### What needs to be done
Go to the line holding "You are a computer-use" in the entries below and write out exactly every line down to and including the line holding "Instruction: Open the VB user profile avatar".

### Input
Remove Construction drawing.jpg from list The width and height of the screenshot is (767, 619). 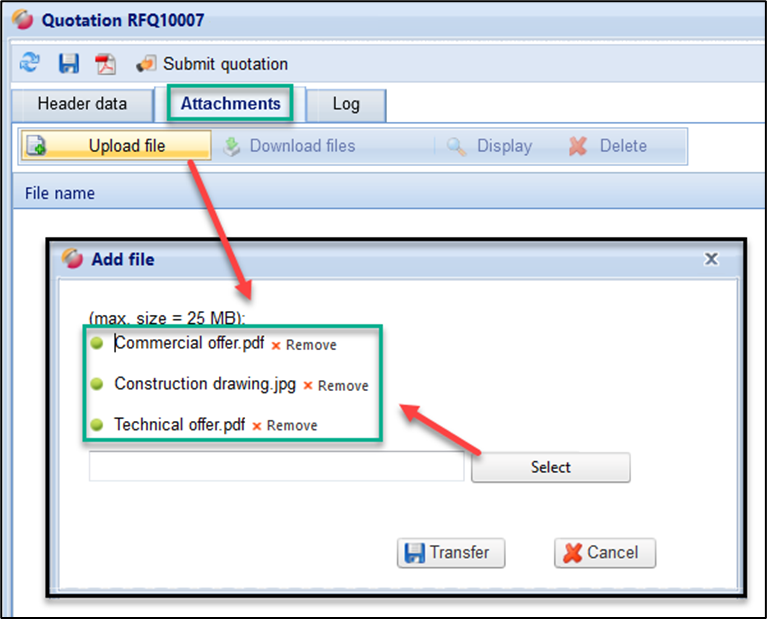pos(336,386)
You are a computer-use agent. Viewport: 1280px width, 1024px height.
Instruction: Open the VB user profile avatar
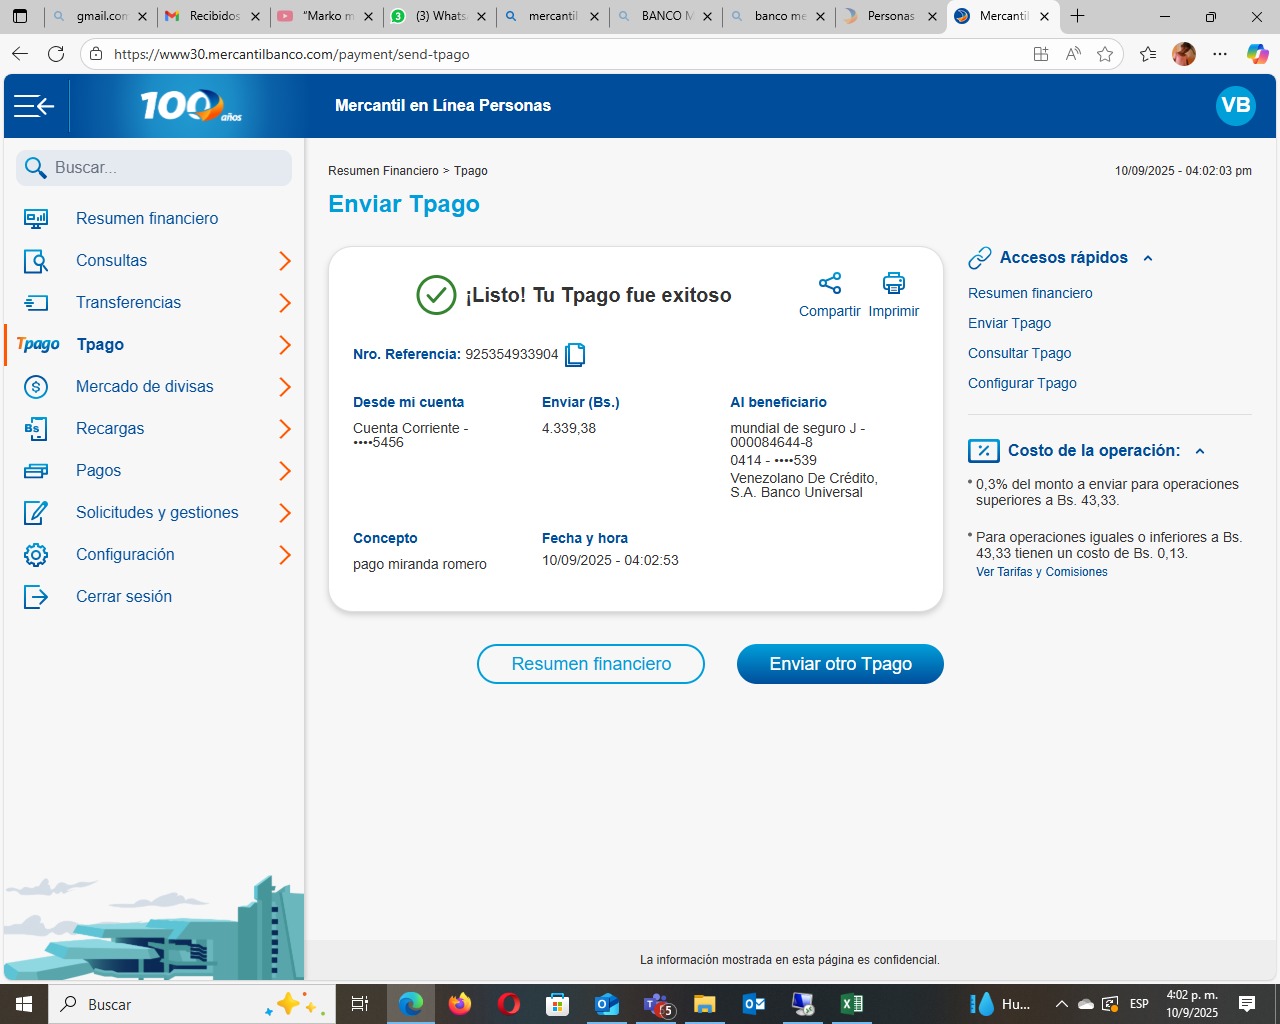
==
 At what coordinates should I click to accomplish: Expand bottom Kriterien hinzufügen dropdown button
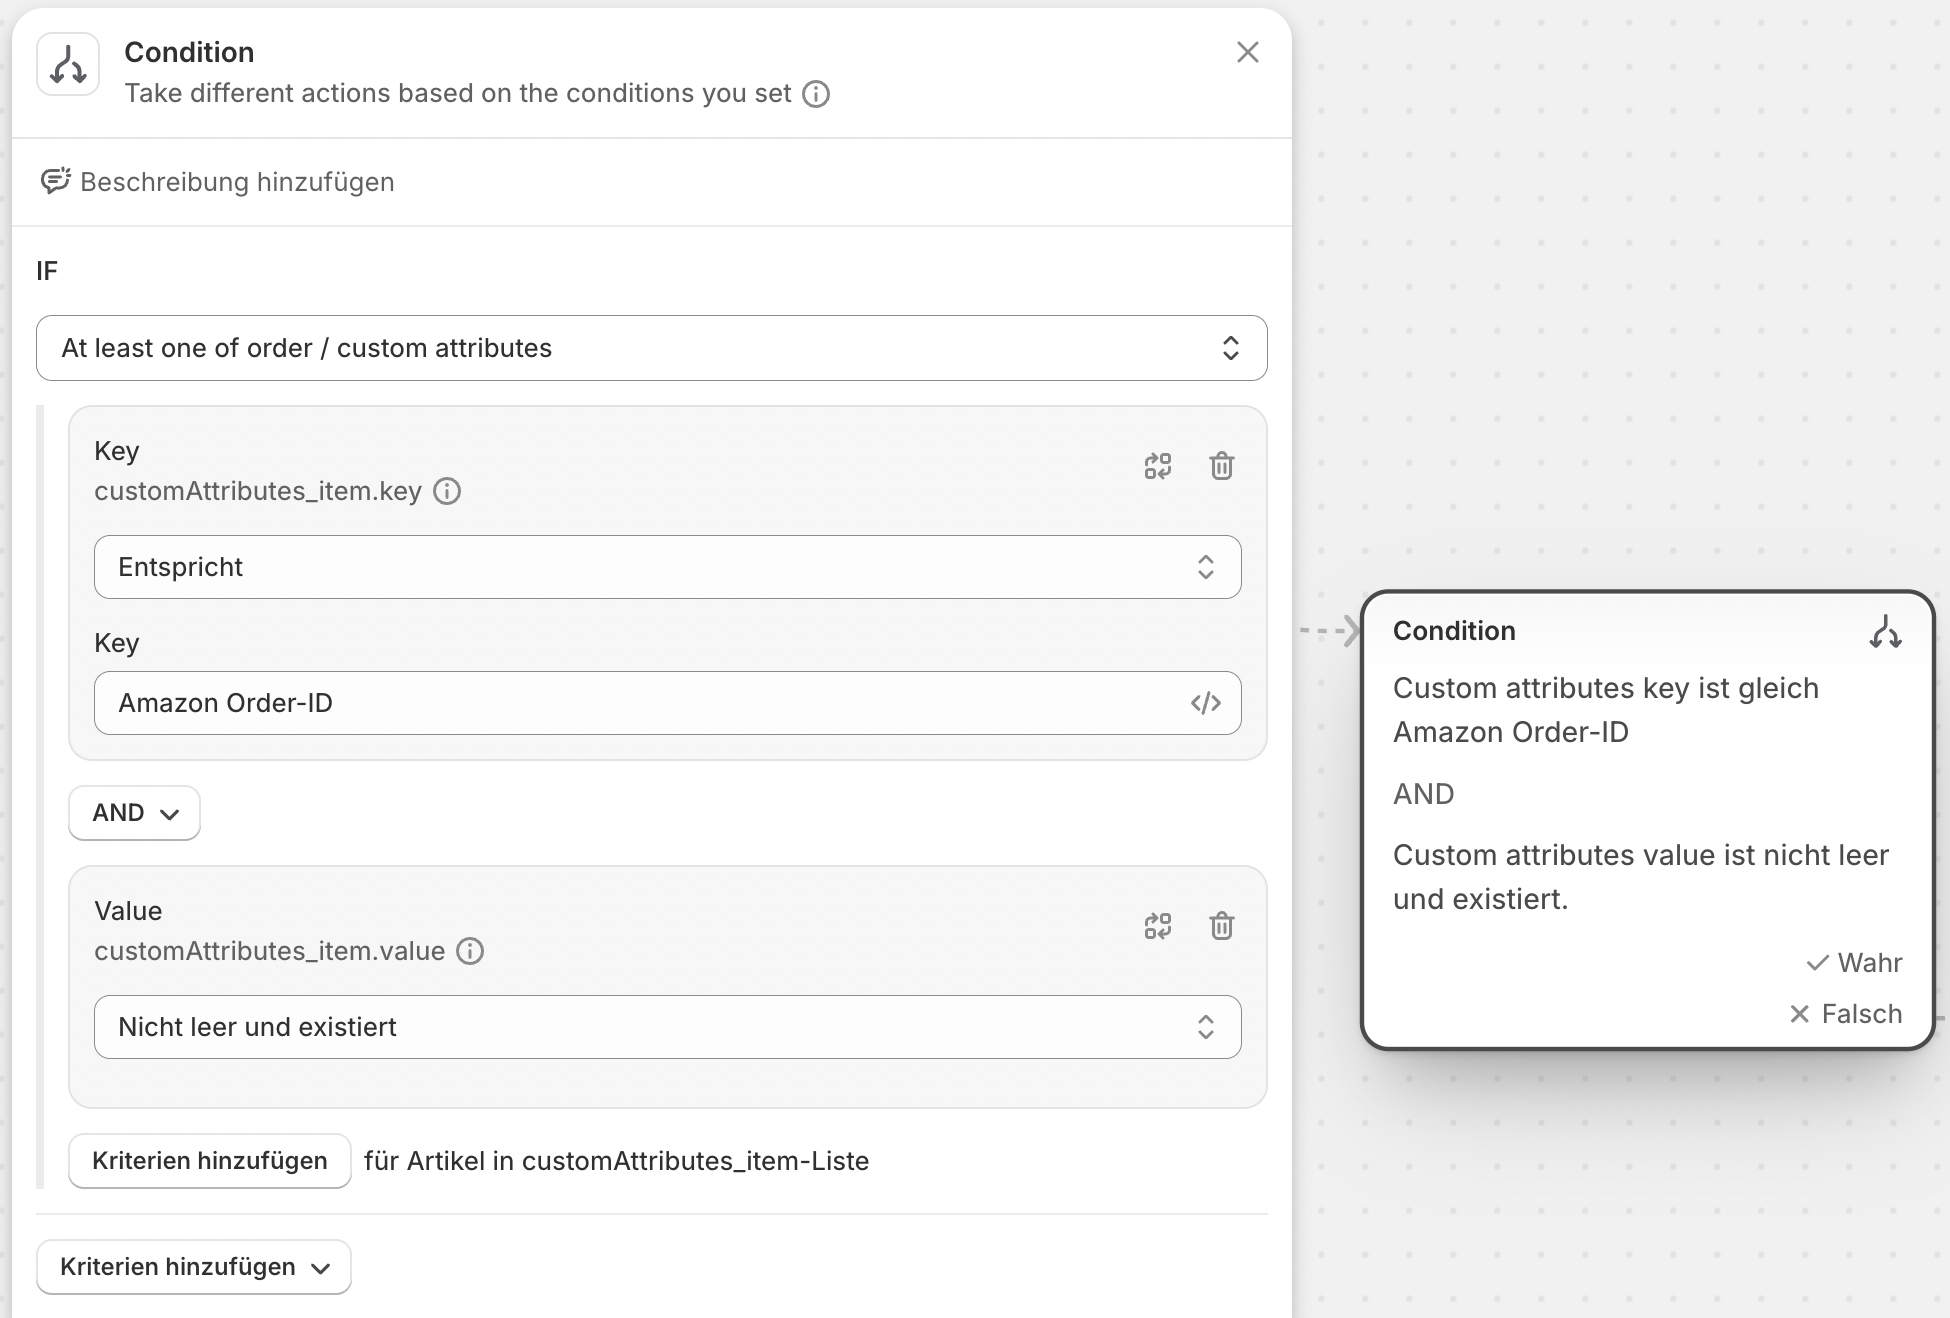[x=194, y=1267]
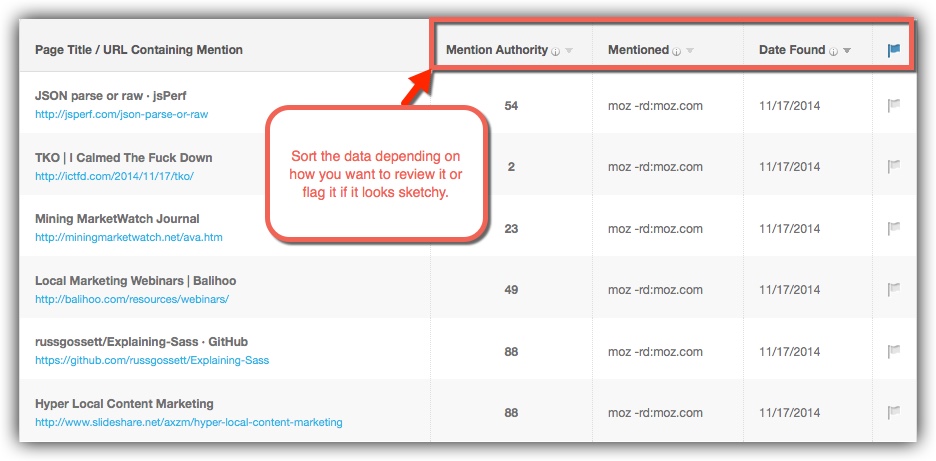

### Reply to the exercise
You are a computer-use agent. Viewport: 1280px width, 1024px height.
Instruction: Open the VB user profile avatar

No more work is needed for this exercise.